Orca Security è un fornitore CSPM che ha un’offerta agentless che supporta tutte e tre le principali piattaforme cloud pubbliche. Il suo strumento include alcune funzionalità di protezione del carico di lavoro e offre un’ispezione approfondita dei container trovati in ciascuno dei servizi cloud.
SecureSky Active Protection Platform supporta tutti e tre i principali fornitori di cloud pubblico e include il supporto per una varietà di applicazioni SaaS, tra cui Office 365, Workday, Salesforce, ServiceNow e Box. Si integra con SIEM e vari strumenti di conformità e include una risposta alle minacce gestita integrata
Sysdig Secure ha iniziato offrendo supporto per AWS ed è attualmente in versione beta per il cloud di Google (aggiungerà Azure entro la fine dell’anno).
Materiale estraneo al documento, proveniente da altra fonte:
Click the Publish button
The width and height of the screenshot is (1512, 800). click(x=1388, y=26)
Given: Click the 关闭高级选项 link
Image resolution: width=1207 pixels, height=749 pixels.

Scansiona fino a 250 immagini di container gestite sia in AWS Fargate, sia in ECR. Ha un piano gratuito e alcuni a pagamento che aggiungono funzionalità come il monitoraggio dei container, a partire da 24 dollari per host al mese, con sconti di acquisto annuali.
Il CSPM di Zscaler è stato acquisito da Cloudneeti lo scorso anno. Offre una prova gratuita di 30 giorni. Da allora, sono stati aggiunti inventari di risorse, molte policy predefinite e un linguaggio di query per costruirle, oltre al supporto per Google Cloud Platform che è andato ad aggiungersi a quello per AWS e Azure.